Listen carefully enough to the film, one finds that we barely hear any sounds that aren’t the voices of our characters. Little from the city or the inhabitants thereof. In fact, at the end of the film, we get a brief montage of all the places in Vienna Jesse and Céline visit during their night together, and even as the sun climbs over this stunning city, they’re empty, and they feel empty, because those spaces are only meaningful when people like Jesse and Céline are around to live within them. That silence surrounding Jesse and Céline becomes especially pronounced without them to fill that void with their deepest musings. This poignant, wistful realization is enough to make one’s eyes well up like a weepy goon.

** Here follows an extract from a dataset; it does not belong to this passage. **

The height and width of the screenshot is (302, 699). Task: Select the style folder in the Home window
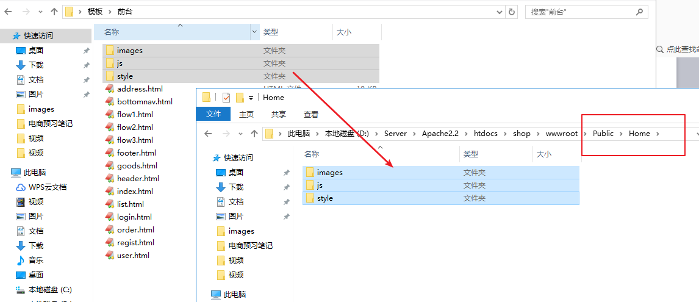[x=325, y=199]
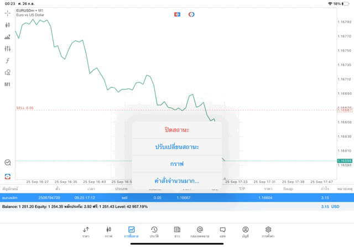
Task: Choose กราฟ in the popup menu
Action: 177,164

We’re nearing the end of this review, and I’ve gone back and forth on whether or not I should mention Before Sunrise‘s two sequels, Before Sunset and Before Midnight, each of which are nine years apart from the film before them. Knowing this does not spoil the electricity of that first effortless meeting, and though the successive films are also worth revisiting, special and insightful in their own ways, nothing feels like that first time. And when we have to step away, one can’t help wanting to rush right back. Before Sunset is as enchanting as films get. Over twenty years old, Richard Linklater’s meditation on falling in love is timeless. Rarely do films so meticulous and thoughtful feel this natural and vital for so long, but it’s a miracle they exist like this at all.